Marie. I cannot promise you anything. I hope that kind of heat is gone for good, but one never knows what they're gonna get around here.

I love the "gay babies" quote. A friend of mine recently posted it on Facebook and it cracked me up.

Hello and welcome, Accidental Parisienne! Well...sometimes it's this hot. Sometimes it's not. There's no rhyme or reason to any of it. I just took a look at your blog, have to go read it a bit more in depth.

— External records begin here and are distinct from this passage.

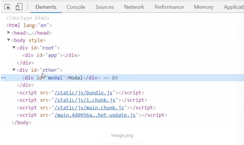Select the closing body tag line

click(x=21, y=123)
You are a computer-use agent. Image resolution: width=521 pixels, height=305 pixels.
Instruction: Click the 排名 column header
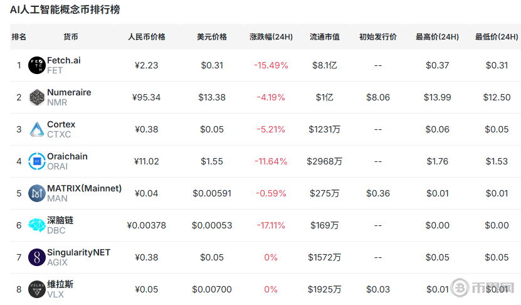(x=19, y=37)
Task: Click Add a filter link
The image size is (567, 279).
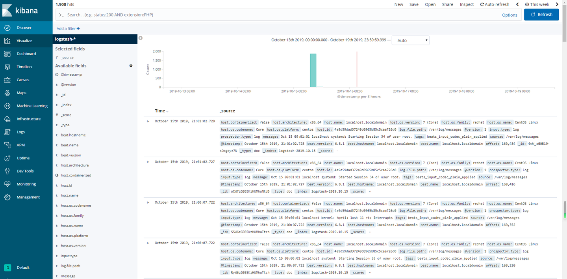Action: pos(68,28)
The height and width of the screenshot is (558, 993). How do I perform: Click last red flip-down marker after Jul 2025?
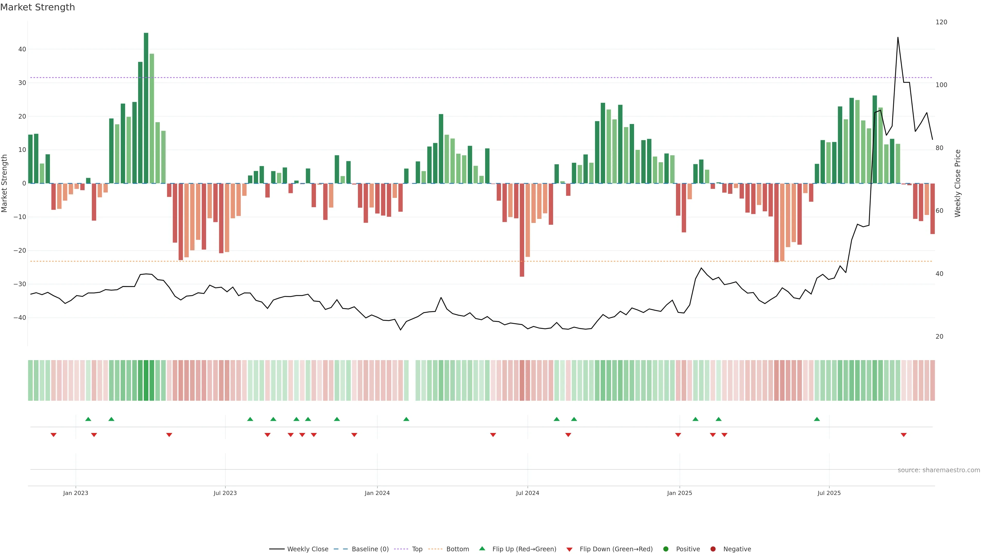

Anne. HA! You got me. I was projecting my own issues onto you -- I've decided the only way I'm going to survive a post-Paris life is to pretend Paris doesn't exist at all. I'll have to delete all Paris blogs on my reader -- at least until I'm "over" it, that is. I should have known you're a stronger person than I. We will miss your blog terribly. Best of luck with the move.

Staying Positive! You made it! Welcome! Can't wait to be accosted by you on the street!

Goodbye, all, and thanks for leaving comments that make me laugh.

Gina said...

Man, I'll bet I'm too late to leave a comment that you'll actually read, but nonetheless, I have to share. I live in Paris and am quite used to the line cutters (I usually do the cut back), but last weekend I was standing in the line for the toilet at the Vatican and A NUN cut in line! Not in front of me, but right behind me. She sauntered up next to me, assessed the line behind me, and decided nah, she was just gonna wedge in right where she was. Now really...a nun? I mean, I'm sure the pedophilia has a lot to do with the decline in the church's credibility, but this sort of thing can't help.

Virginia said...

You nailed it. And you're right the J-A museum is a beautiful place with or without the art. I think it's one of the best kept secrets in Paris. THat staircase is amazing. I must have taken a dozen photos of it before I realized there was ART ! :)
V

PS French AC is like a poooff of coolish air, not the Arctic blast we get here in the US!!!

MJ said...

Gina, Not the NUNS. There is no hope in the world. And I read all the comments, always.

Welcome again, Virginia. Agreed, that staircase is incredible. Love the description of French AC. A poof of coolish air. Perfection.